Besides the Gates Foundation, the Wellcome Trust and the Rockefeller Foundatino, you also find there for example: Chevron; Lukoil; Shell, Saudi Aramco (Big Oil); Goldman Sachs  (global capitalism’s 'Darth Vader') ; Facebook, Google (surveillance capitalism), Deutsche Bank (crony capitalism); PepsiCo; the Coca cola company (Big Soda)); the Volkswagen Group (remind me again, Germans, what was wrong with these guys?).
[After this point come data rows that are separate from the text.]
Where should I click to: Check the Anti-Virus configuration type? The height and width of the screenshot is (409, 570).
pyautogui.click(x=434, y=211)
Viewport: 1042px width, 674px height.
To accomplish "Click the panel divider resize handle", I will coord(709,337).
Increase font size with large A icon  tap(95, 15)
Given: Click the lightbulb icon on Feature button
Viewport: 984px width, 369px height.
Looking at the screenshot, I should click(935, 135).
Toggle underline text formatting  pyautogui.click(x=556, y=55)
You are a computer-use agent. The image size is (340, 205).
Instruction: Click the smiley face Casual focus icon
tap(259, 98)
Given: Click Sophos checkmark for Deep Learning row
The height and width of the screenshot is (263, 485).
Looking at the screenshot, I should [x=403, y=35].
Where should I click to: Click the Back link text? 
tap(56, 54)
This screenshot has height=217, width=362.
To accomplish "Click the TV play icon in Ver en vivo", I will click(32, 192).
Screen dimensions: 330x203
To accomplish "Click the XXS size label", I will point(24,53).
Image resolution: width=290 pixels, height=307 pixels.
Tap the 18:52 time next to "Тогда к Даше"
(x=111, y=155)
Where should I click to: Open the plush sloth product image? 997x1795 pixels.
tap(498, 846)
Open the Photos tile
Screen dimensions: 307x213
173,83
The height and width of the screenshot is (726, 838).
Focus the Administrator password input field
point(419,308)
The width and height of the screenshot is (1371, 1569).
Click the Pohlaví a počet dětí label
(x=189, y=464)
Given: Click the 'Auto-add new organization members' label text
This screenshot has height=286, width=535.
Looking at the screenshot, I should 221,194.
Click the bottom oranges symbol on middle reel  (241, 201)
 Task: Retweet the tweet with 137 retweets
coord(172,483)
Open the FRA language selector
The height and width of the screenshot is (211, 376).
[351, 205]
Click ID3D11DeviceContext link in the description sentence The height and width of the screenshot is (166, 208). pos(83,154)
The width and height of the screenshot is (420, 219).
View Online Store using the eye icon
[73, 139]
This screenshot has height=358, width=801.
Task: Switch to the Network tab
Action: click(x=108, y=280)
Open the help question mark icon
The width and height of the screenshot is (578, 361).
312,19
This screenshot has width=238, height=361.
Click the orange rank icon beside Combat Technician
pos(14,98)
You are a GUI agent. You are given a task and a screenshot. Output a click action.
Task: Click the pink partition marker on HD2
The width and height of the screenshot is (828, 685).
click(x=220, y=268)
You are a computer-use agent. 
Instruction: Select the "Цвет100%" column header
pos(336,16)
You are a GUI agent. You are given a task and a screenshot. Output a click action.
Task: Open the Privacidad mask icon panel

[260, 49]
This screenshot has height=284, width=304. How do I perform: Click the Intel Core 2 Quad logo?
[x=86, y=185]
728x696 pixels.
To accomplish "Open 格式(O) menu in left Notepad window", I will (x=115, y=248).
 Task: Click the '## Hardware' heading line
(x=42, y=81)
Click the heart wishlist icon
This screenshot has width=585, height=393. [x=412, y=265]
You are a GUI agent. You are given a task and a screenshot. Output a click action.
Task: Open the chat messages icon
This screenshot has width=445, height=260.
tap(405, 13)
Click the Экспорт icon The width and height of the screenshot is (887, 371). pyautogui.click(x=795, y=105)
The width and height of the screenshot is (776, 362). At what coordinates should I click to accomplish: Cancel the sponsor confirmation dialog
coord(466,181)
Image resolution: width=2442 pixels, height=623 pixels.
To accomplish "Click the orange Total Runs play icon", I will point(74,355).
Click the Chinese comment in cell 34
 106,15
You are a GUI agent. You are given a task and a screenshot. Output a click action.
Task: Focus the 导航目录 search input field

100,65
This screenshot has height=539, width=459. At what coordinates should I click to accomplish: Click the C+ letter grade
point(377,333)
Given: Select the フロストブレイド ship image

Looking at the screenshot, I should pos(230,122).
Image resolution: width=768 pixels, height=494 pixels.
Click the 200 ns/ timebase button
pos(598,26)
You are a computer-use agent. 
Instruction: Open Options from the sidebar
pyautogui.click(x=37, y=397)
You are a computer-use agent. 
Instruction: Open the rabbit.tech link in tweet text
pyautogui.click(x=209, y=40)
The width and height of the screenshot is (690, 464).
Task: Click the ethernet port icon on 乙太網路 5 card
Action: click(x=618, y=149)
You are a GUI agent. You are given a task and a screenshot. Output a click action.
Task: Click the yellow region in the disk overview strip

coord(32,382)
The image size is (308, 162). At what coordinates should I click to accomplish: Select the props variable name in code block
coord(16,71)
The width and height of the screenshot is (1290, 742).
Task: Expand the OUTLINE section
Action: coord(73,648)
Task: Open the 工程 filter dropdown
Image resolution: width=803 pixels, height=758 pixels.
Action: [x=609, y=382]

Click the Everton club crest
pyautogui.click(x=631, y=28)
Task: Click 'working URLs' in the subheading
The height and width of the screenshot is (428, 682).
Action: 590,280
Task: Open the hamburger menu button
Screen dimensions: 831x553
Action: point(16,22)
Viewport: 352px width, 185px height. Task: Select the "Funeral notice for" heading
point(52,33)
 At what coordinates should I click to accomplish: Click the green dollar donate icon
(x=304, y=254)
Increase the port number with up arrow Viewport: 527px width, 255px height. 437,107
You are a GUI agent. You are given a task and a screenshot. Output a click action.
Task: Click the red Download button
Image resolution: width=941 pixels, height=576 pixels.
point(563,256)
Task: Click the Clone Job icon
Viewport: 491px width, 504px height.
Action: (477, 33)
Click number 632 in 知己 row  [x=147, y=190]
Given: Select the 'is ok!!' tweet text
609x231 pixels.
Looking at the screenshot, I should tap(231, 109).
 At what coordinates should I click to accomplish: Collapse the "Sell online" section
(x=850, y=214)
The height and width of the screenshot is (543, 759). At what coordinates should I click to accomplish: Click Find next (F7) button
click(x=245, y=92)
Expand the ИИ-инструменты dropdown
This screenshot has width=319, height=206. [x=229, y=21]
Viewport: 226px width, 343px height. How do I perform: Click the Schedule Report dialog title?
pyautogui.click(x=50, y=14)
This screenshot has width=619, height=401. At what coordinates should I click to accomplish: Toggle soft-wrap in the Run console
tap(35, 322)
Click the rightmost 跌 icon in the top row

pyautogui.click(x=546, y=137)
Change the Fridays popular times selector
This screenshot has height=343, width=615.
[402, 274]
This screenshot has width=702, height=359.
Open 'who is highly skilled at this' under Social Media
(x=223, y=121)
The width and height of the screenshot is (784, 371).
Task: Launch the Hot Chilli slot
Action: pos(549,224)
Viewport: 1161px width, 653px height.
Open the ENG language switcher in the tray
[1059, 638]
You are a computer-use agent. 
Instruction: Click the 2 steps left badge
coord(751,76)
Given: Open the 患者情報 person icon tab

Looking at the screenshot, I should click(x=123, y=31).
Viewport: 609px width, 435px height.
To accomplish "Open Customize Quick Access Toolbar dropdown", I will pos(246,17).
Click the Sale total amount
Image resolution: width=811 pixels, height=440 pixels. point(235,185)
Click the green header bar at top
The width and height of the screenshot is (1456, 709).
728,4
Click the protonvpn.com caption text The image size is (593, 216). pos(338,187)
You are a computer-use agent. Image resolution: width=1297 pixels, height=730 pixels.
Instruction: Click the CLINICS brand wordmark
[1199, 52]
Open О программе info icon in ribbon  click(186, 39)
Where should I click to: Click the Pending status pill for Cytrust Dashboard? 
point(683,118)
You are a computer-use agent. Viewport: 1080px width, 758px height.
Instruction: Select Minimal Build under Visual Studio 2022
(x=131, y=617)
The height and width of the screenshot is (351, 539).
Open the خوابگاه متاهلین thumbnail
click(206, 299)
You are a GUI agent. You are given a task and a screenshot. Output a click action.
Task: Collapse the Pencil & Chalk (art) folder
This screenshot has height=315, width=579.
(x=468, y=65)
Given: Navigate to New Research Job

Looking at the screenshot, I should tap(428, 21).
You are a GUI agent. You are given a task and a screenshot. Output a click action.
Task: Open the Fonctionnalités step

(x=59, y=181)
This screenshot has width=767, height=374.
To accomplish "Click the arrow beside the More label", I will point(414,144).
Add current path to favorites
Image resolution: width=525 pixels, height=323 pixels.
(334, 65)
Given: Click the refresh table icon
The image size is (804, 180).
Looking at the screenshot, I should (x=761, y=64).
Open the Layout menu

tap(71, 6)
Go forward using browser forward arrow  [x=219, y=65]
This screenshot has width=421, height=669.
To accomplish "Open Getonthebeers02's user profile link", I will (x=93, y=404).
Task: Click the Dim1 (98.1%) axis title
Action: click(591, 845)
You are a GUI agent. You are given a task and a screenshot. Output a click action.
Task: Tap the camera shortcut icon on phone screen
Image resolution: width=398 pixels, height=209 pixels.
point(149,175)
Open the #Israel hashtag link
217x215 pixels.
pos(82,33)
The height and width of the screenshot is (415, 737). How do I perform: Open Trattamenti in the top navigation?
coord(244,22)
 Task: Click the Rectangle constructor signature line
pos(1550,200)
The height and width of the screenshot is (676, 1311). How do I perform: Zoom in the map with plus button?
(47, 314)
Fortunately, we read, from the WEF’s info page:

The World Economic Forum is an independent and impartial International Organization for Public-Private Cooperation. Its objective is to improve the state of the world. It does not promote any political, commercial or personal interests, nor does it use the names of its participants for promotional purposes. The Annual Meeting aims to be open and inclusive. Transparency and public inclusion are achieved through broad international media participation, televised sessions and webcasts, and through the Forum’s millions of followers social media. …”

For some reason, I trust the assessment of Nick Hanauer, entrepreneur and venture capitalist, more.  He says in the Foreword of the Oxfam report that if we don’t get this right, “eventually the pitchforks will come out”.

So here’s my humble advice to Seth, Peter, Katja and all the other global health bigwigs in Davos:  you might want to keep these ‘pitchforks’ in mind, when dealing with the current “powers that be” in Davos in order to get global health ‘results’ 😊.   And start thinking of a different 'Theory of Change' to make global & planetary health progress in the SDG era.